HONG KONG: Shopping for Some Kind of Equitable Treatment

The well-known fashion brand Dolce and Gabbana has issued a fairly lame statement on January 18th expressing its regret for offending the people of Hong Kong. But, funnily enough, many protesters are refusing to accept this apology.

Two weeks ago, Hong Kong locals were forbidden to take pictures in front of the Dolce and Gabbana boutique store on Canton Road.  Authorized by the company, a security guard explained to the locals that only mainland tourists and foreigners were exclusively allowed to take pictures in front of the store.
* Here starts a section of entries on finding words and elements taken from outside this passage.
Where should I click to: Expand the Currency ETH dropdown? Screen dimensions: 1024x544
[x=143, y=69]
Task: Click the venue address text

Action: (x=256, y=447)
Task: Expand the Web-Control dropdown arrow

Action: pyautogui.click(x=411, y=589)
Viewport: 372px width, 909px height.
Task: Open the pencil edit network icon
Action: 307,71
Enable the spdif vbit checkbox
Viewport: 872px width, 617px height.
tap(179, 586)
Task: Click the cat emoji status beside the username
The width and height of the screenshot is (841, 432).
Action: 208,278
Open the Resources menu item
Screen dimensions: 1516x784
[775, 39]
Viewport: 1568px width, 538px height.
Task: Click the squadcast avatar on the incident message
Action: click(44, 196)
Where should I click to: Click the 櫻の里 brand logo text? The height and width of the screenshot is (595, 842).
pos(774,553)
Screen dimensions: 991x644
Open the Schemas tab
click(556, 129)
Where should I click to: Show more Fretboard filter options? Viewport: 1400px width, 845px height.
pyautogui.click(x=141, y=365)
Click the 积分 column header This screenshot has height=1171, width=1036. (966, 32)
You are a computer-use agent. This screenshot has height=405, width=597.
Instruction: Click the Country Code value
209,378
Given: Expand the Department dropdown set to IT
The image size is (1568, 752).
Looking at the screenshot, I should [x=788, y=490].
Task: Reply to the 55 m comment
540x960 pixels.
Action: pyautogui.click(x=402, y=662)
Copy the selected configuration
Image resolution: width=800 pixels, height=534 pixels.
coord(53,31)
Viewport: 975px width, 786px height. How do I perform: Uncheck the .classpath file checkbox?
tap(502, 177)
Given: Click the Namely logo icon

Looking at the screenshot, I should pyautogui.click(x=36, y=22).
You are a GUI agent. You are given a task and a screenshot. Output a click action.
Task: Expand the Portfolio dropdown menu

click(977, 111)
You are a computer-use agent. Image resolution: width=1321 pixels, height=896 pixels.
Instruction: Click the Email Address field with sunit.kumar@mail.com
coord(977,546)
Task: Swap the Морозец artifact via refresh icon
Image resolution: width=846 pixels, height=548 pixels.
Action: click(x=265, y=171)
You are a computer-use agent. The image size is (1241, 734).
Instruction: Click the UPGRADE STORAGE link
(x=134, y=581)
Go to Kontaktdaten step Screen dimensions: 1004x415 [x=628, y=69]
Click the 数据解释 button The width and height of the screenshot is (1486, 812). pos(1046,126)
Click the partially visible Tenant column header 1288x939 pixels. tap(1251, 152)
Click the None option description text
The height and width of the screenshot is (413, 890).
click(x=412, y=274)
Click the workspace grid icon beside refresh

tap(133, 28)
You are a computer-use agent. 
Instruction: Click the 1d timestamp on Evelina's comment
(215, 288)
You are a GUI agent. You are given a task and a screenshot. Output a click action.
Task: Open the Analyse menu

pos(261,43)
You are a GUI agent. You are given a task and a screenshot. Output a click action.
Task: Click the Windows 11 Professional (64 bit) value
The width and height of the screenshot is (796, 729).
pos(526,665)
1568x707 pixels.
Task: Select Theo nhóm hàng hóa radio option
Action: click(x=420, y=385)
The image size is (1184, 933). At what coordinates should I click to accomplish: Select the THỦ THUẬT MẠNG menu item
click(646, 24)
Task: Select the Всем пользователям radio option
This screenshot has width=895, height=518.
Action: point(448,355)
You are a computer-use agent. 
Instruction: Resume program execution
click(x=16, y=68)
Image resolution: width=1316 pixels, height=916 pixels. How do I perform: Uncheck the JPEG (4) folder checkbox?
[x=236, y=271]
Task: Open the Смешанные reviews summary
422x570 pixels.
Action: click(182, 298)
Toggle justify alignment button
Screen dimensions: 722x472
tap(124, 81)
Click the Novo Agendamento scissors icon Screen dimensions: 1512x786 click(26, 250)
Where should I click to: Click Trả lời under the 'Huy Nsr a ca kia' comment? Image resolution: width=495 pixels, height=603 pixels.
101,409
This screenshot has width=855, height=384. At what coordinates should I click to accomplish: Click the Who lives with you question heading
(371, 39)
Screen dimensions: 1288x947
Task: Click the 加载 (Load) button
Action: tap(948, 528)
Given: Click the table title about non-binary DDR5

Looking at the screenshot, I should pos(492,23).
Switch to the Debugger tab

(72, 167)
The company refused to respond to inquiries from The South China Morning Post, Hong Kong’s premier English language newspaper. But outraged protesters began to organize on Facebook, and on January 8th more than a thousand angry protesters gathered on Canton Road taking pictures of the store. The store had to close during the hours of protest.

Despite the company’s issued apology (“We understand that the events which unfolded in front of the Dolce & Gabbana boutique on Canton Road have offended the citizens of Hong Kong. For this we are truly sorry and we apologize”), many Facebook users have rejected the statement and are making further plans for future protests.

According to Dr. Ma Ngok, political scientist at Chinese University, the protestors’ anger was caused by the perception that more and more the Hong Kong business establishment caters to wealthy mainlanders discriminating against Hongkongers. And people are increasingly sick of it.